À la communauté qui a rendu possible « freedom school » - une lettre d'amour
par Adama Kaba and Jade Almeida
Il est sept heures du matin… Camel est déjà à l’Union United Church après une longue marche depuis l’autre bout de la ville. Elle rencontre David, qui lui ouvre les portes de ce qui sera notre maison durant deux semaines, et lui donne sa dose quotidienne d’avertissements avant de s’asseoir sur le parvis de l’église. « Je veux m’assurer que personne n’entre dans la salle sans y avoir été invité », ajoute-t-il en souriant. Une quarantaine de minutes plus tard, les membres de l’équipe commencent à arriver. Nous préparons l’espace, avec l’aide des premiers campeurs et campeuses. Avant tout, il s’agit d’installer notre coin confort! Caïman a apporté un grand tapis, quelques coussins en peluche, une couverture en molleton, un panier de livres et de jeux, et pour la touche finale : quelques plantes afin d’égayer un peu les lieux. Avec les tables et les chaises, le matériel de bricolage et les fleurs en guise de centres de table, tout est prêt pour la partie « leçon » de la journée. Capybara accueille les campeurs en débordant d’énergie positive, ce qui ne manque pas de faire sourire les plus fatigués d’entre nous. Cheetah se joint au groupe à la table principale et nous impressionne avec ses talents en dessin tout en bavardant avec les campeurs. À 9 heures, c’est l’heure de notre cercle de discussion matinal! Coyote invite les membres du groupe à utiliser des mèmes populaires ou des chansons à la mode pour exprimer leurs sentiments. Capybara nous fait ensuite découvrir le thème du jour.
Nous souhaitions créer un sanctuaire où ces jeunes pourraient apprendre, discuter de sujets qui les concernent, élaborer des stratégies en vue de relever des défis concrets et tisser des liens solides au sein de la communauté.

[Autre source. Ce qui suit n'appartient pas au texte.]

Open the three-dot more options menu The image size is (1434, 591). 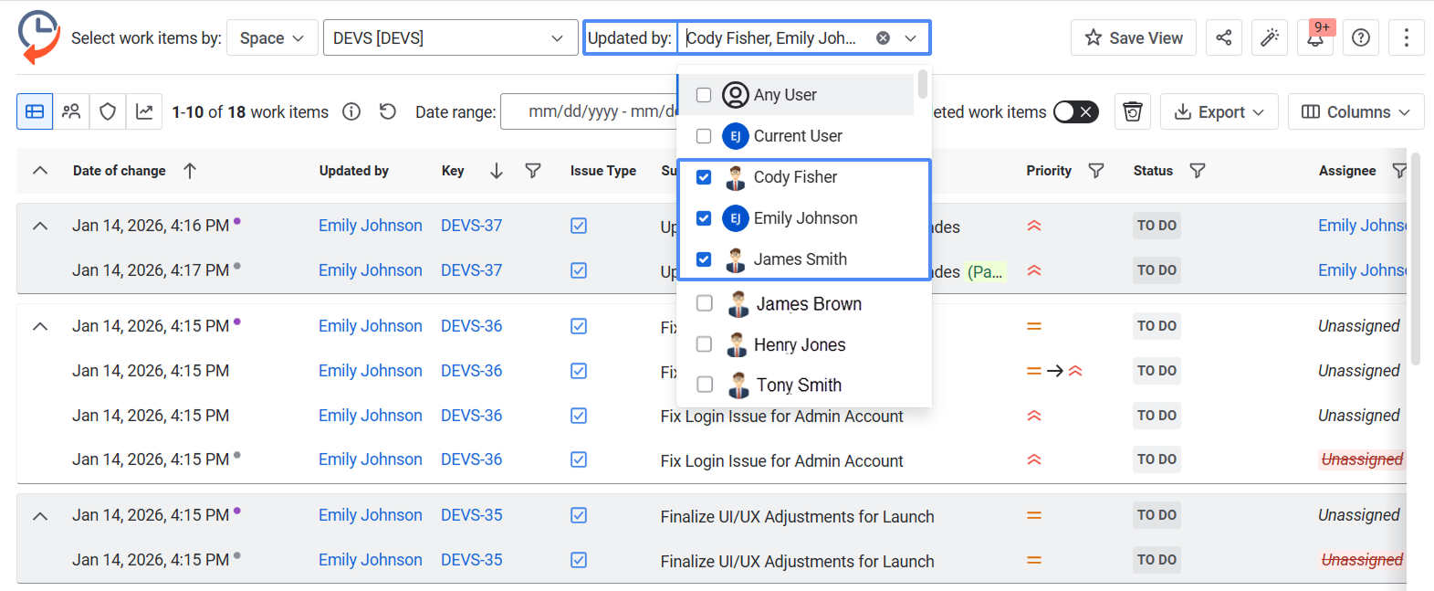pos(1406,37)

Voilà presque trois mois que nous nous sommes réunis autour d’un délicieux brunch préparé par le chef Kai au Centre SHIFT de l’Université Concordia pour célébrer huit mois de travail acharné qui ont abouti à deux semaines remplies de plaisir, d’apprentissage et de croissance émotionnelle avec la merveilleuse première cohorte du « Freedom School » de Montréal. Si les journées se suivent, elles ne se ressemblent pas, ce qui illustre bien l’esprit dans lequel notre équipe d’accompagnement commence chaque journée au ’« Freedom School ».
Vous vous demandez peut-être ce qu’est une « Freedom School ». Historiquement, ces écoles étaient des lieux d’éducation politique et d’organisation communautaire créés pour les jeunes Noirs du Mississippi dans les années 1960, à I’époque du mouvement pour les droits civiques. Depuis, plusieurs communautés aux États-Unis et au Canada ont lancé des programmes similaires adaptés aux besoins particuliers des jeunes Noirs et des personnes racisées. L’équipe de Harambec s’est inspirée des écoles de Chicago, Toronto et Halifax pour mettre sur pied un espace d’apprentissage et d’organisation communautaire qui reflète les réalités des jeunes Noirs à Montréal. Nous souhaitions créer un sanctuaire où ces jeunes pourraient apprendre, discuter de sujets qui les concernent, élaborer des stratégies en vue de relever des défis concrets et tisser des liens solides au sein de la communauté. Le programme de cette année s’articulait autour du thème de la liberté et s’est déroulé durant deux semaines, en août 2024, à l’Union United Church – un édifice âgé de 117 ans emblématique de la communauté noire de Montréal. Nous avons eu la chance d’accueillir 15 jeunes Noirs anglophones et francophones âgés de 12 à 17 ans et originaires de différentes régions du Grand Montréal.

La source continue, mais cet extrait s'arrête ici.